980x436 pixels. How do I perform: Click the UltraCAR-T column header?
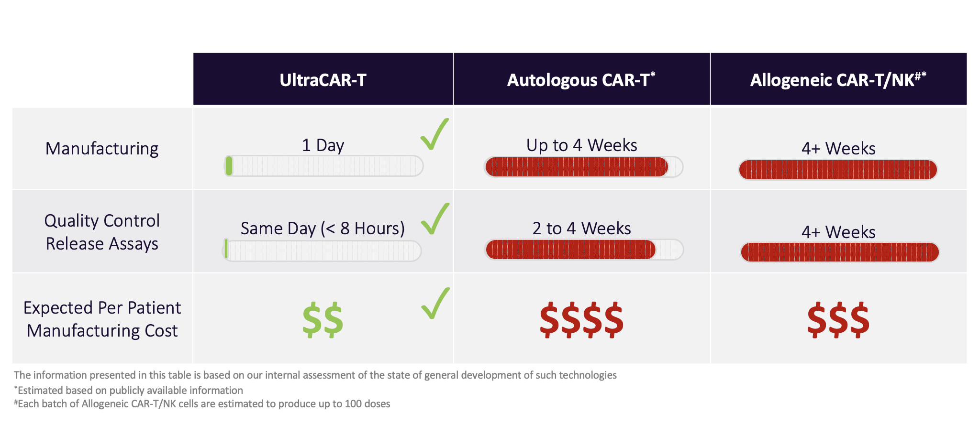coord(323,80)
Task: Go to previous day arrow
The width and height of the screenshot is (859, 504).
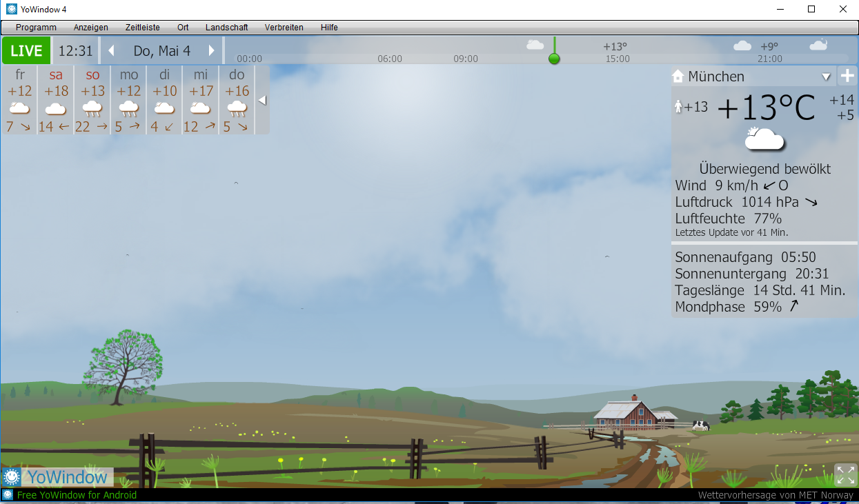Action: coord(111,51)
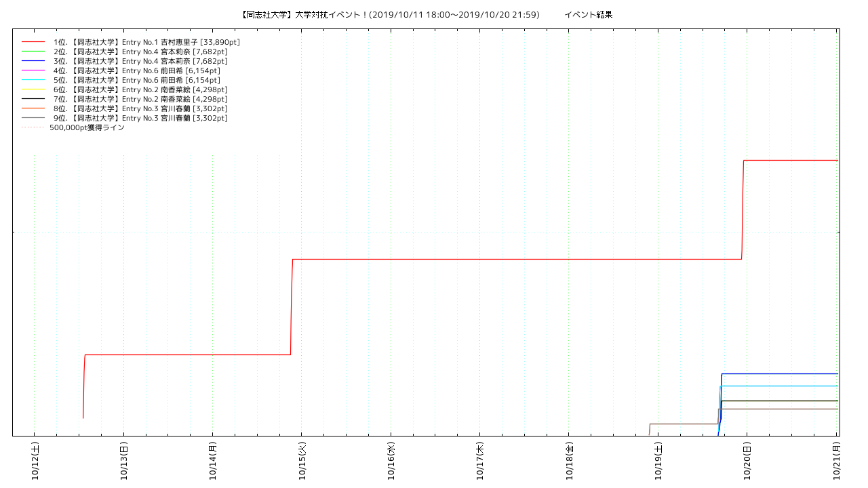
Task: Click the yellow line swatch for 6位
Action: [33, 89]
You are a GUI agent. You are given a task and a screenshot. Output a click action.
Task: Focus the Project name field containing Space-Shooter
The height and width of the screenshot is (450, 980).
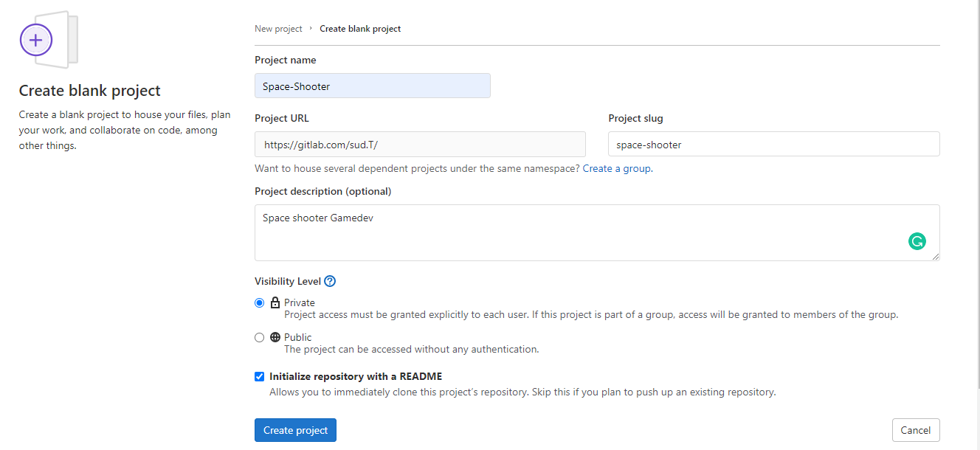(372, 86)
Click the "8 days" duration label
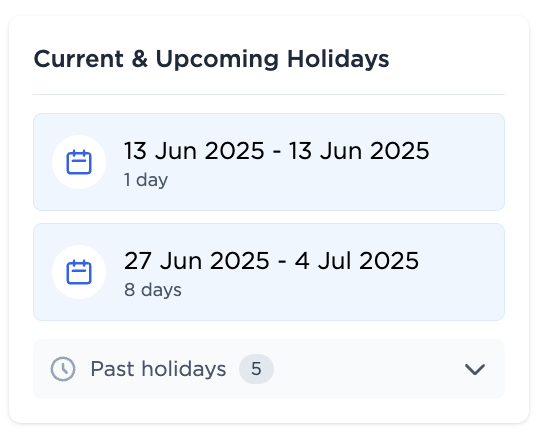Image resolution: width=542 pixels, height=436 pixels. pyautogui.click(x=153, y=290)
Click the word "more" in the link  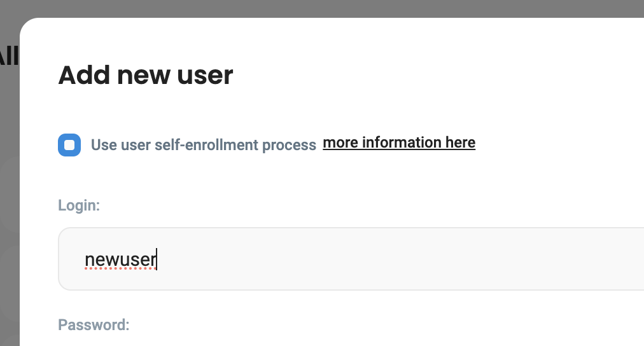coord(340,142)
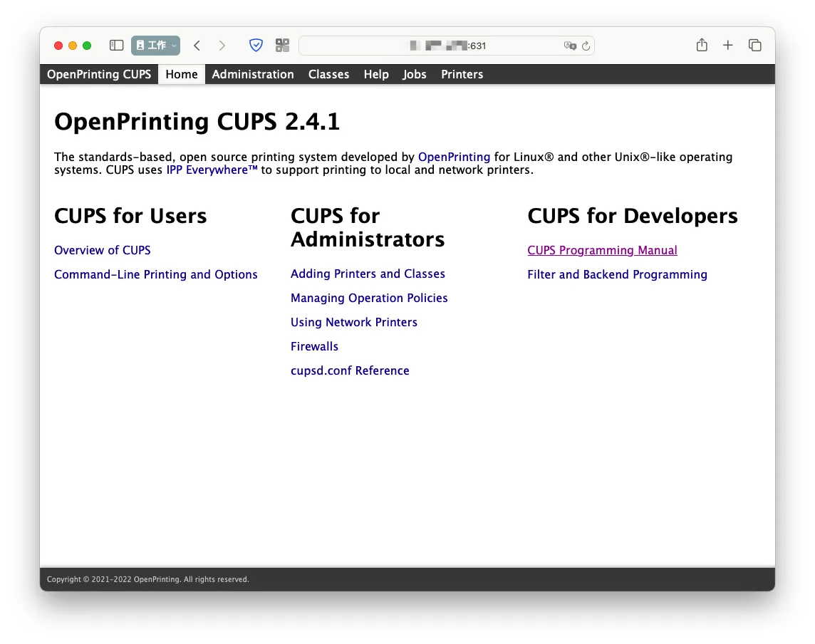Click the translate icon in address bar
Screen dimensions: 815x644
[569, 46]
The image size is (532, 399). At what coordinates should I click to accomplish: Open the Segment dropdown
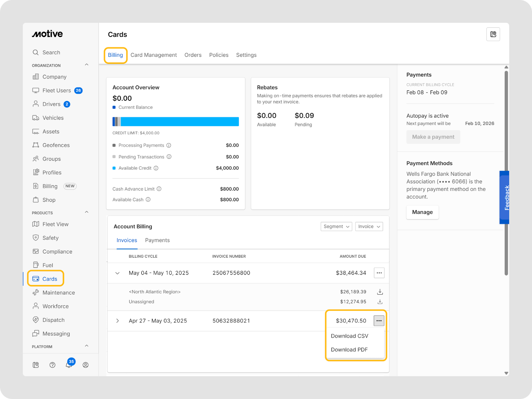[336, 226]
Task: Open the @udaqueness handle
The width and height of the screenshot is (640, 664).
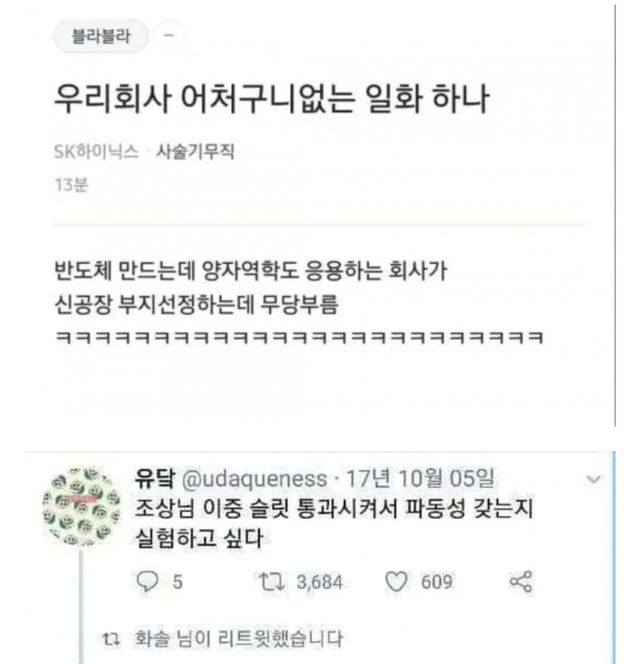Action: pos(254,479)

▶ **THE PROBLEM**: No pictures should appear in the answer, which is to be the lines from the line with "The width and height of the screenshot is (640, 664)." through the end of the records above, restated exactly.

▶ **TASK RESPONSE**:
The width and height of the screenshot is (640, 664).
Action: pos(254,479)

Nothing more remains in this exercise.